The letters c and g each represent a second sound. Later in the program students will learn in what situations these two letters will represent their second sounds. Until that point in the program is reached, when students encounter the letters c and g, the letters c and g will always represent their primary sounds as indicated on page one.
Teach the following spelling rules at the outset.
1. The letter q is always followed by the letter u. The letter team qu is classified as a consonant letter team and represents two sounds blended together. The letter u is not considered a vowel when it is part of the consonant team qu.
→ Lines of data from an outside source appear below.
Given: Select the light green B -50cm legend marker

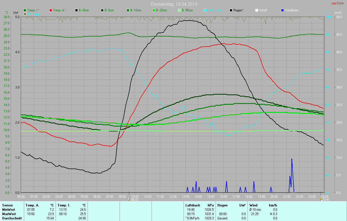Looking at the screenshot, I should (x=179, y=10).
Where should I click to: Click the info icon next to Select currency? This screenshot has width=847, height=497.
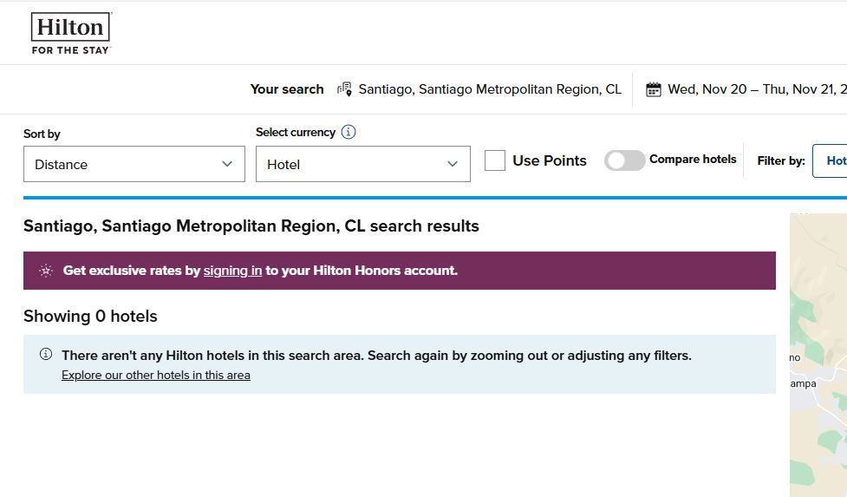(x=349, y=132)

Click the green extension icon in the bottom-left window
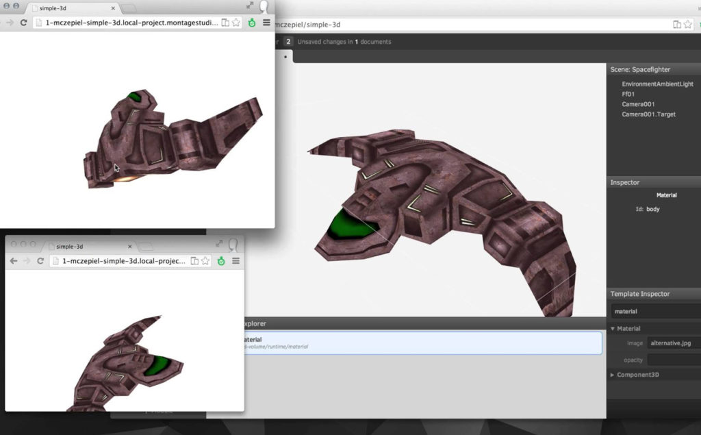(221, 261)
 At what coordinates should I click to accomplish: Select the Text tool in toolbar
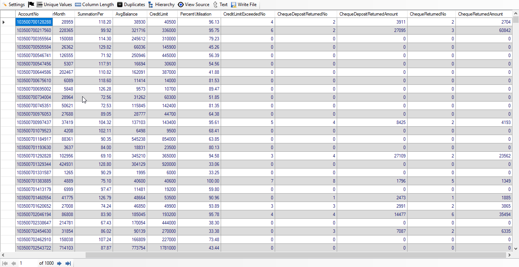(220, 5)
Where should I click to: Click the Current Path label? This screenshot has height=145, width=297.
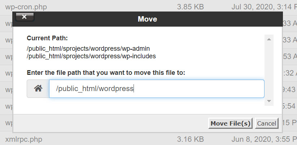click(x=47, y=38)
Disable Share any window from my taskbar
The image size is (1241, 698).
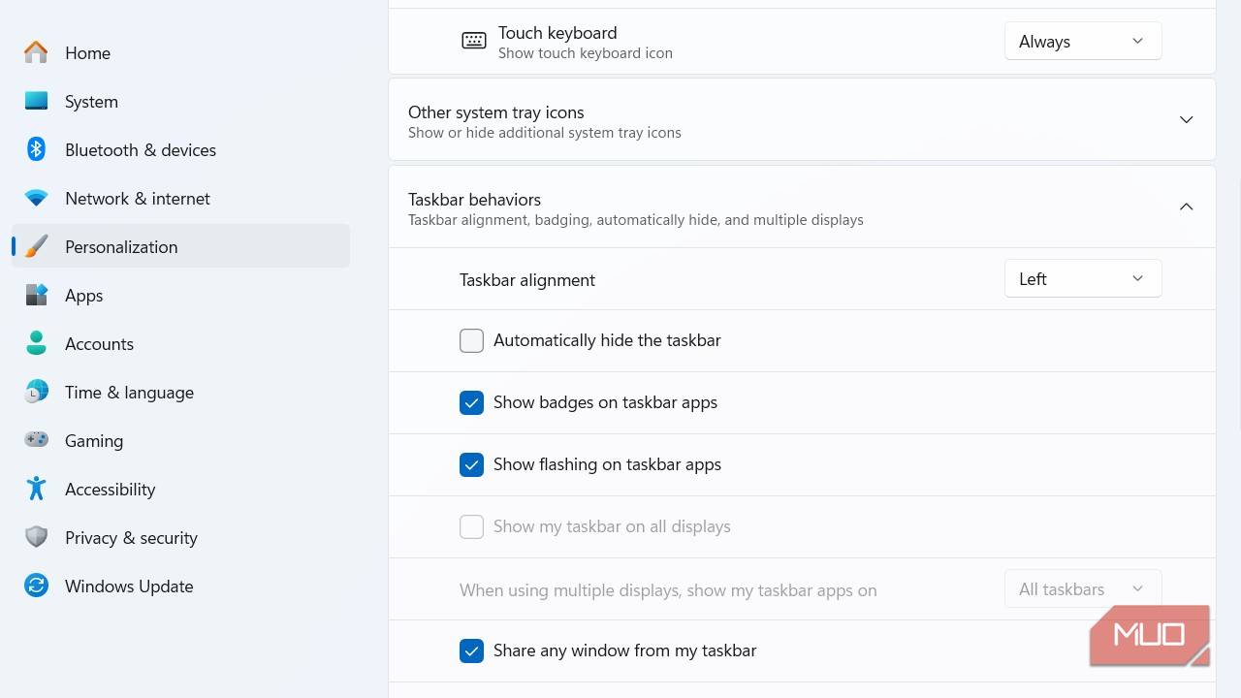471,650
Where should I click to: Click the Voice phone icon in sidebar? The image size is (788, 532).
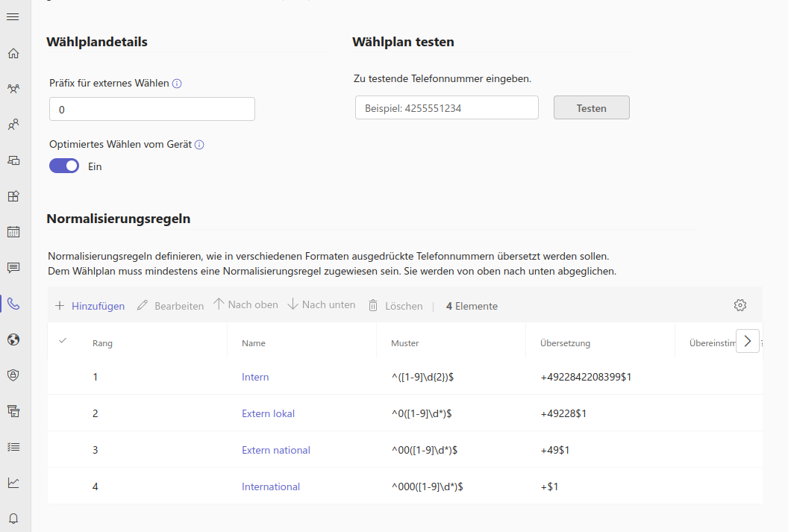(x=13, y=304)
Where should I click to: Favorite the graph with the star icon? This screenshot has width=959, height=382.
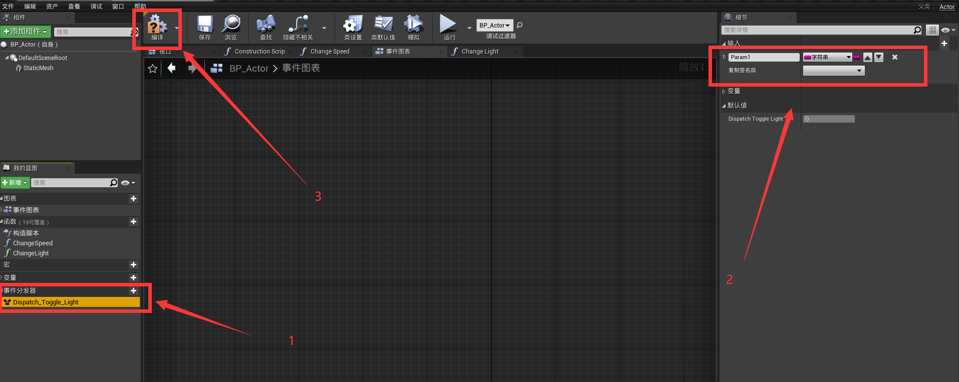coord(153,69)
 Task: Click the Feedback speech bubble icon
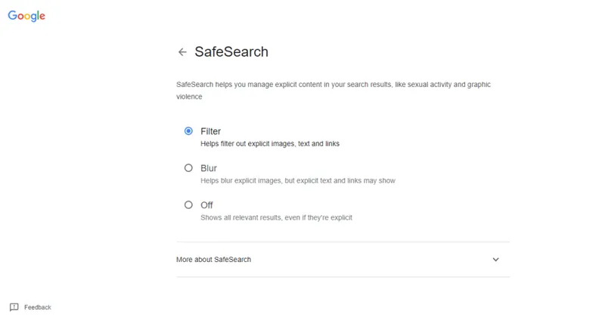pyautogui.click(x=14, y=307)
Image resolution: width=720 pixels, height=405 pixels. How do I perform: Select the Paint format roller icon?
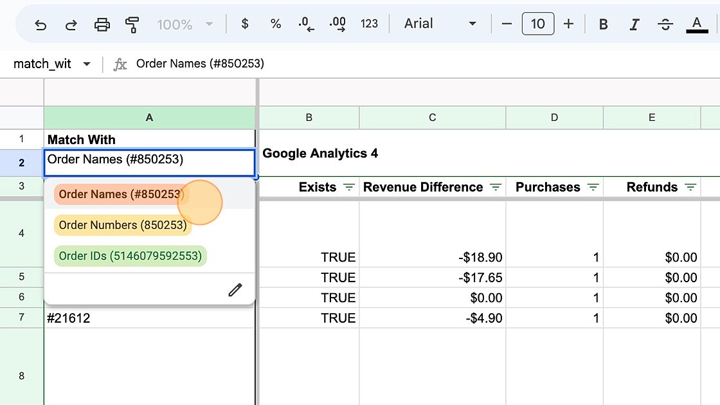[x=132, y=24]
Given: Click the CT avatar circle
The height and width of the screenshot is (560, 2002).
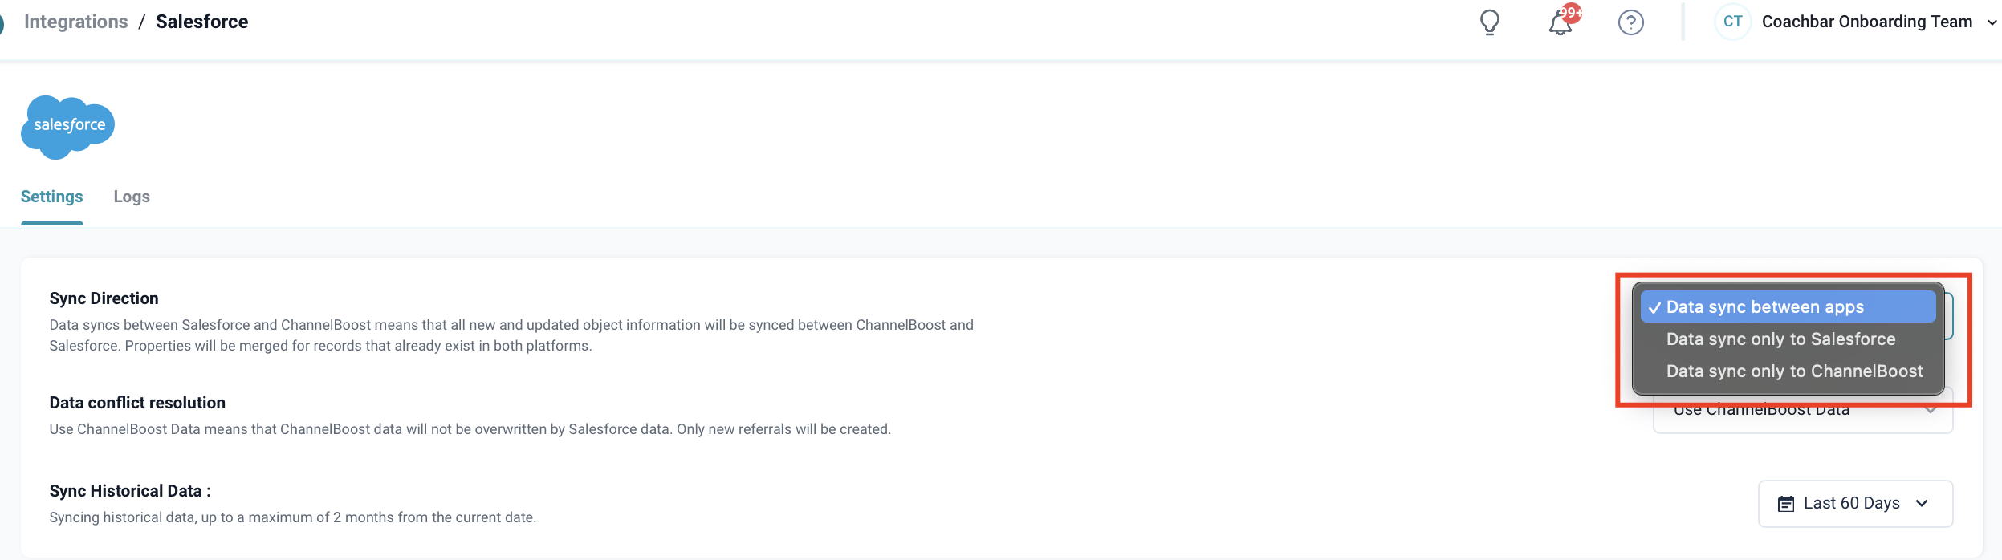Looking at the screenshot, I should click(1732, 22).

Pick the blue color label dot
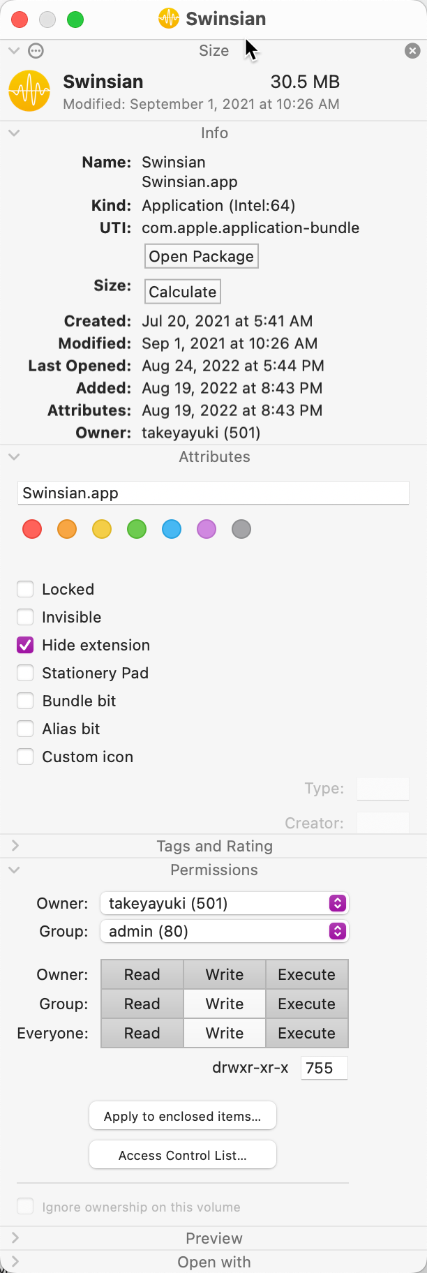click(172, 529)
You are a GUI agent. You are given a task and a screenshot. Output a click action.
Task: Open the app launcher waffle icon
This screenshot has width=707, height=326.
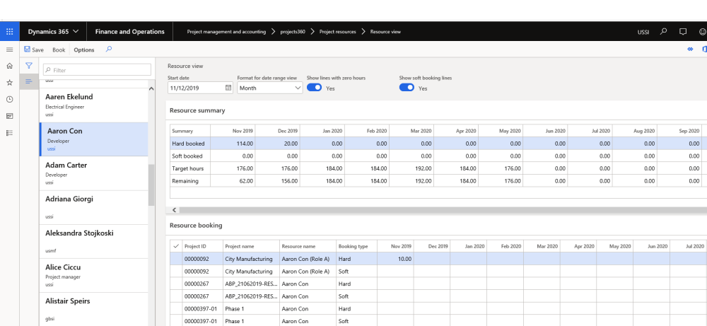[10, 32]
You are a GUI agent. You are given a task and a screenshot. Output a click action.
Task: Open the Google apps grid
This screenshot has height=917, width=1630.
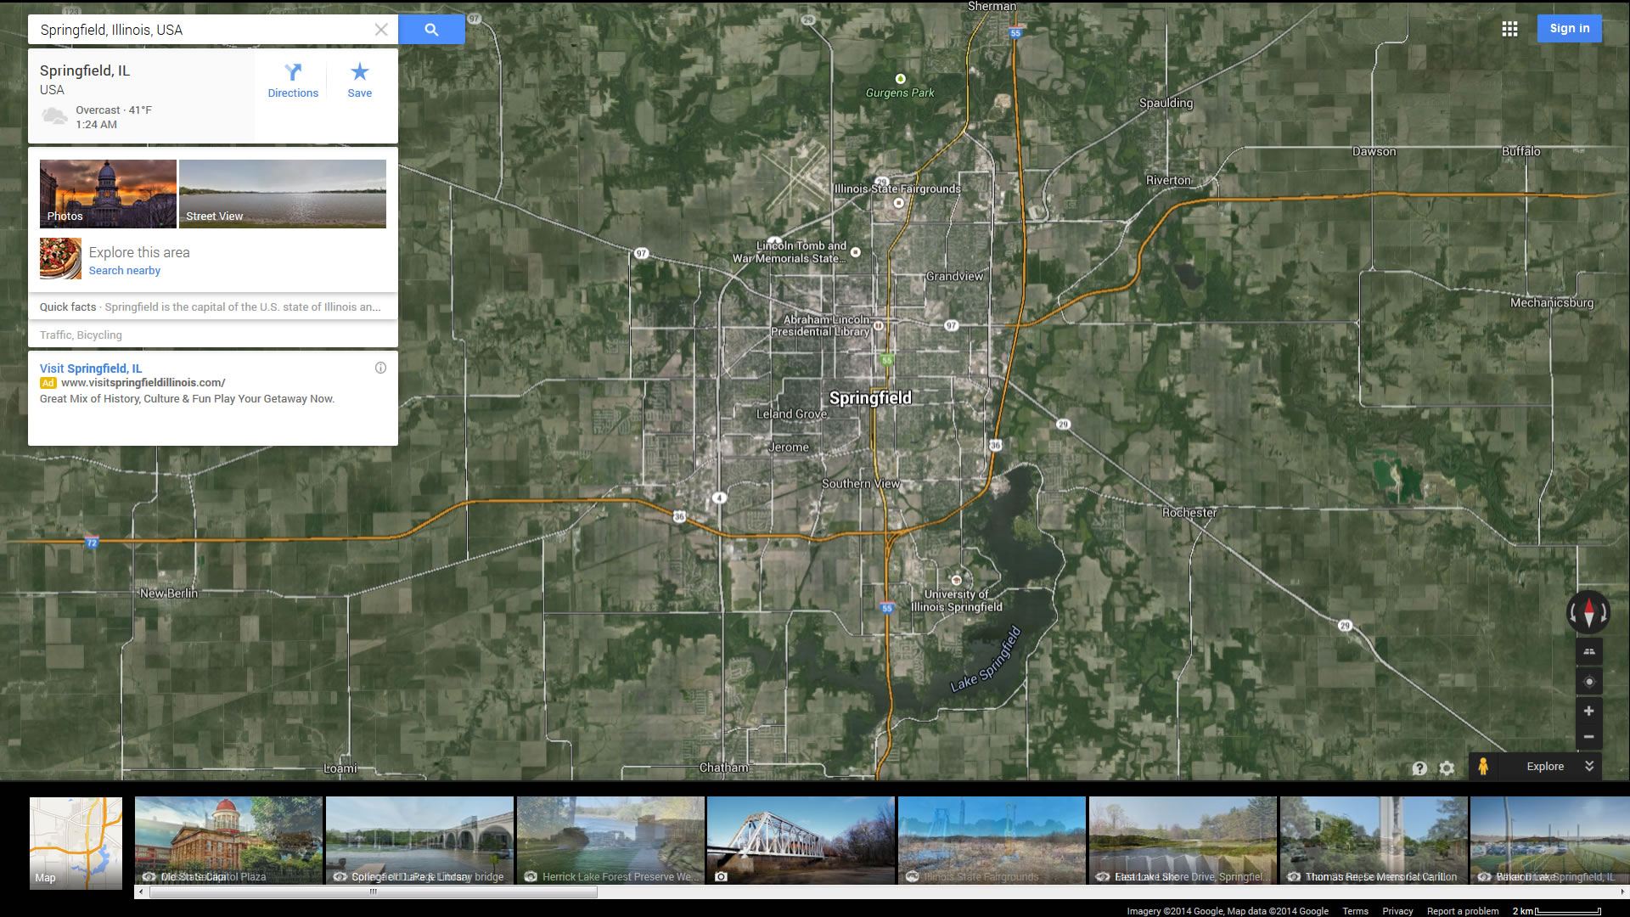tap(1509, 29)
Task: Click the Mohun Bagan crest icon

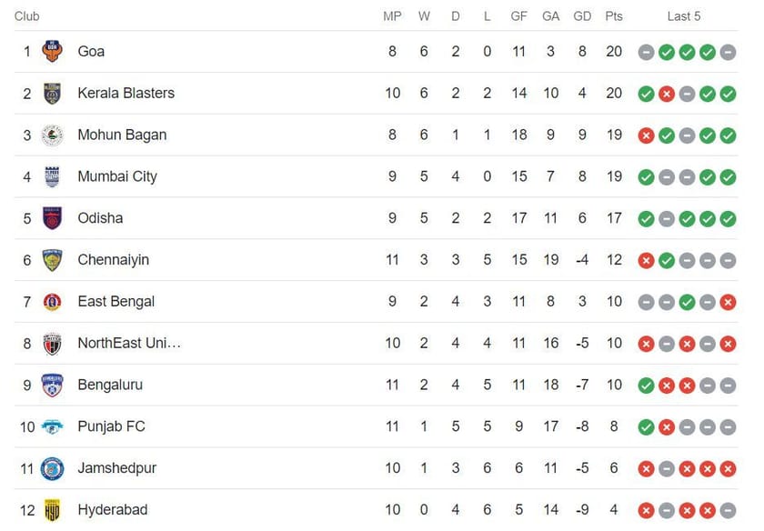Action: tap(52, 135)

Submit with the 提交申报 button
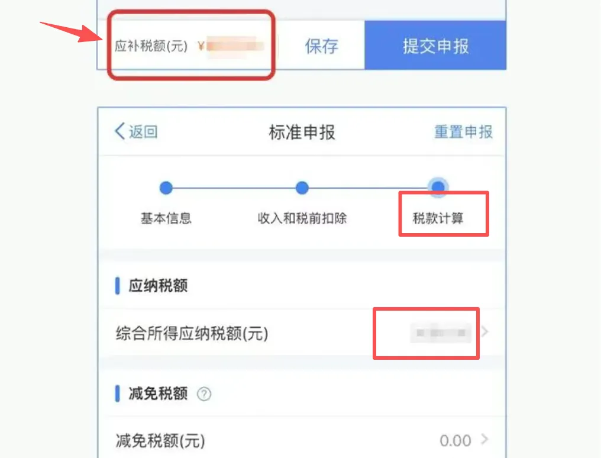pos(435,45)
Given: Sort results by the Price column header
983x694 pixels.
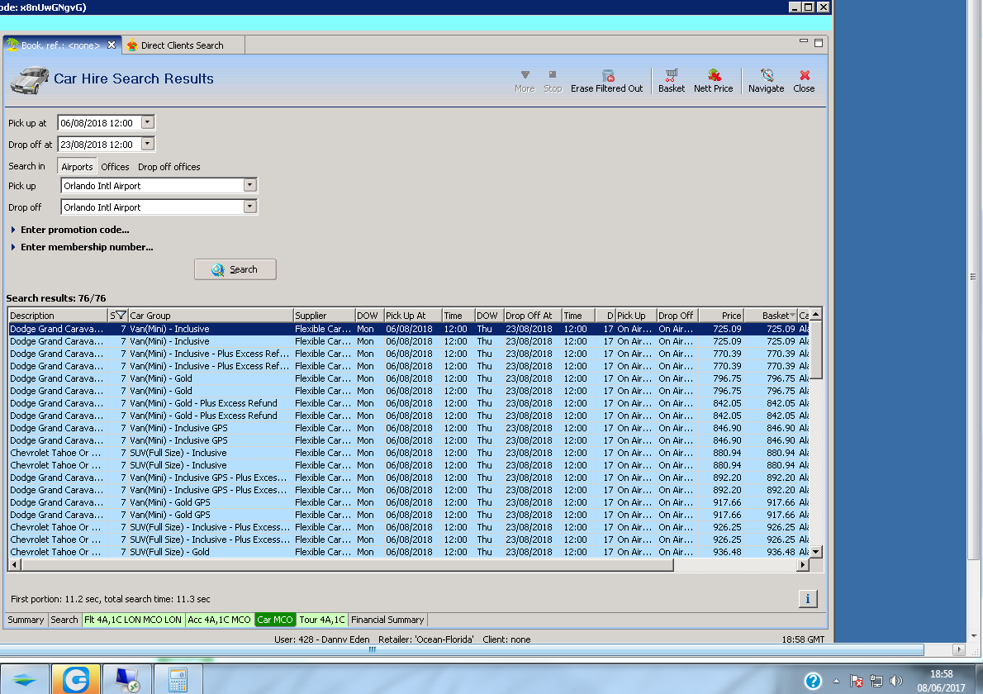Looking at the screenshot, I should click(x=720, y=316).
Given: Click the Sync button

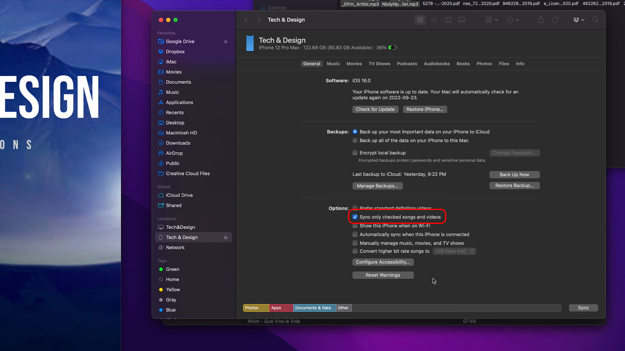Looking at the screenshot, I should 583,308.
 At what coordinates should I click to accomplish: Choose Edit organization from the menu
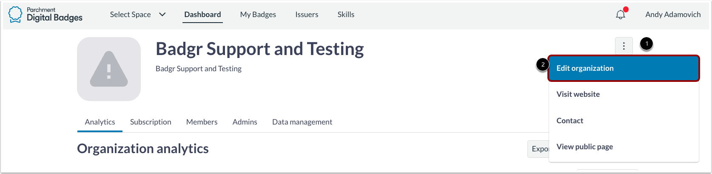585,68
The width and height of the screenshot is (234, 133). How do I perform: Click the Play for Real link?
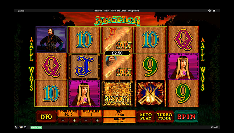36,127
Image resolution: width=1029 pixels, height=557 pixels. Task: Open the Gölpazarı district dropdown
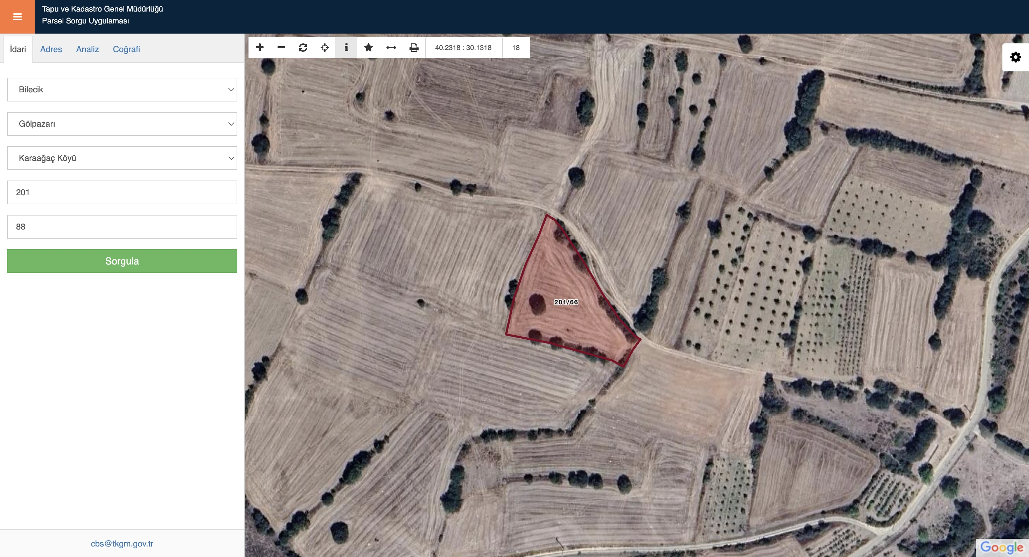coord(122,124)
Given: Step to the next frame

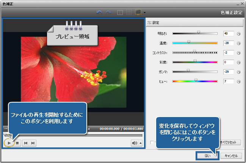Looking at the screenshot, I should (x=33, y=143).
In English we use the consonant letter team qu to represent the sounds /kw/; the letters k and w are almost never used for this purpose in spelling words. qu = /kw/ as in quilt
2. Students underline all consonant teams found in words during dictation.
3. The letter x represents two sounds blended together. x = /ks/ as in box (The letter x represents a different sound when it comes before the vowel. Only a small number of words contain the letter x where it comes before the vowel, and almost all of these words are uncommon words; thus this second sound for the letter x is not taught in this program.)
4. The letters c and k form a consonant team. The letter team ck is never used at the beginning of a word and must come directly after a short vowel: ck = /k/ as in rock
5. The letter s represents two sounds: s = /s/ as in sun and s = /z/ as in nose. Words which begin with the sound /z/ are always spelled with the letter z, never the letter s.
Students double underline a letter when it represents its second sound.